* _ARTICLE_
En l’absence de délégués syndicaux, il faudra donc opérer comme prévu par le code du travail actuellement.
- Négociation dans les entreprises de moins de 11 salariés en l’absence de délégué syndical
L’employeur peut proposer un projet d'accord ou un avenant de révision aux salariés. Cet accord peut porter sur l'ensemble des thèmes ouverts à la négociation collective.
La consultation du personnel est organisée à l'issue d'un délai minimal de 15 jours courant à compter de la communication à chaque salarié du projet d'accord ou de révision. Les modalités de consultation des salariés pour l’approbation des accords sont fixées par décret.
- Négociation dans les entreprises entre 11 et 50 salariés en l’absence de délégué syndical
Si l’entreprise compte moins de 20 salariés, en l’absence de membre élu du CSE, l’employeur peut adopter un accord ou un avenant de révision avec les salariés dans les conditions précitées.
Les accords d'entreprise ou d'établissement peuvent être négociés, conclus, révisés ou dénoncés :
- par un ou plusieurs salariés mandatés par une ou plusieurs organisations syndicales représentatives dans la branche ou, à défaut par une ou plusieurs organisations syndicales représentatives au niveau national et interprofessionnel. Une organisation syndicale ne peut mandater qu’un seul salarié. Le salarié mandaté peut être membre ou non du CSE ;
- par un ou des membres titulaires de la délégation du personnel du CSE.
Les accords ainsi négociés, conclus, révisés ou dénoncés peuvent porter sur toutes les mesures qui peuvent être négociées par accord d'entreprise ou d'établissement.
- Négociation sans délégué syndical : entreprises d’au moins 50 salariés
En l’absence de délégué syndical dans les entreprises d’au moins 50 salariés, il existe une règle prioritaire, à savoir, la conclusion de l’accord avec un ou plusieurs élus CSE mandatés. À défaut d’élu mandaté, un membre du CSE pourra conclure des accords mais uniquement ceux relatifs à des mesures dont la mise en œuvre est subordonnée à un accord collectif par la loi.
La loi permet à tout employeur d’unilatéralement imposer ou de modifier les dates des jours de réduction du temps de travail, des jours de repos prévus par les conventions de forfait et des jours de repos affectés au compte épargne temps du salarié, en dérogeant aux délais de prévenance et aux modalités d’utilisation définis au livre Ier de la troisième partie du code du travail, par les conventions et accords collectifs ainsi que par le statut général de la fonction publique.

* _DOCUMENTS FOURNIS_
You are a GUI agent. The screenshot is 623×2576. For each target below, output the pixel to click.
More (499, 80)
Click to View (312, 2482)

* * *

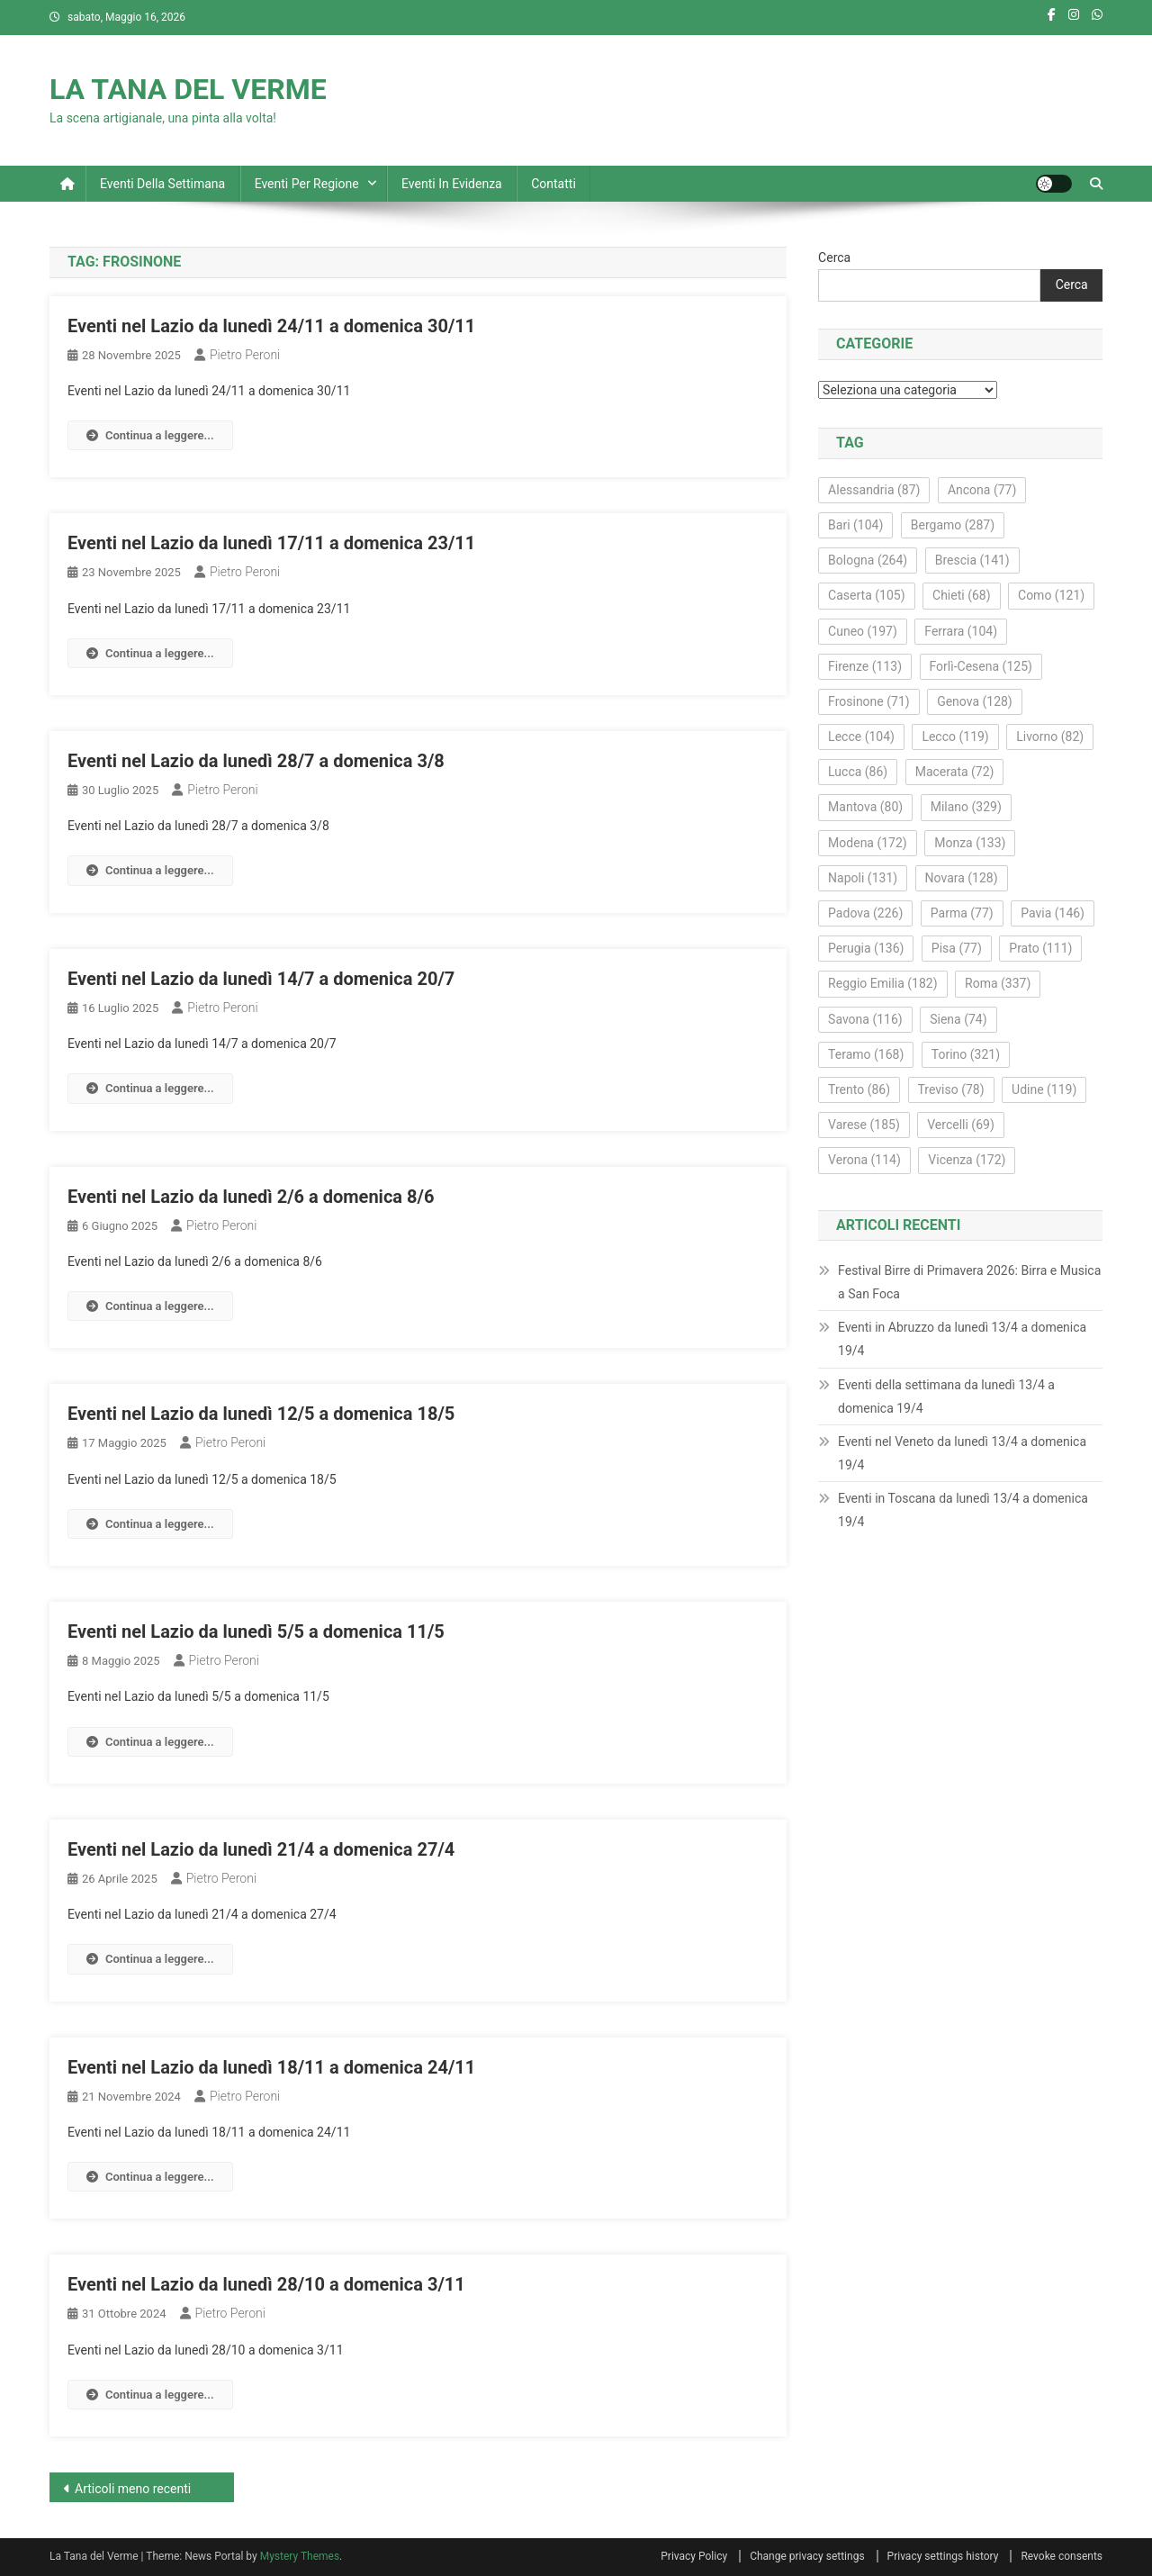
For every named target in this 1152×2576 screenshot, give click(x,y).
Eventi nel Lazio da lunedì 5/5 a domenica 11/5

* _EXERCICES_
1 > Répondez aux questions suivantes d'après l'article.
(a) Quel délai minimal doit s'écouler avant la consultation du personnel dans les entreprises de moins de 11 salariés ?
(b) Combien de salariés une organisation syndicale peut-elle mandater ?
(c) Quelle est la règle prioritaire dans les entreprises d'au moins 50 salariés dépourvues de délégué syndical ?
2 > Convertissez en tableau Markdown, sans les lignes vides, tout ce qui va de la ligne de la liste contenant « For every named » jusqu'à celle contenant « Eventi nel Lazio ». Utilisez les colonnes « N° » et « Contenu ».
L'article et la liste ne présentent aucun lien entre eux.

* _CORRIGÉ_
1 >
(a) Un délai minimal de 15 jours à compter de la communication du projet d'accord ou de révision à chaque salarié.
(b) Un seul salarié.
(c) La conclusion de l'accord avec un ou plusieurs élus CSE mandatés.

2 >
| N° | Contenu |
|---|---|
| 1 | For every named target in this 1152×2576 screenshot, give click(x,y). |
| 2 | Eventi nel Lazio da lunedì 5/5 a domenica 11/5 |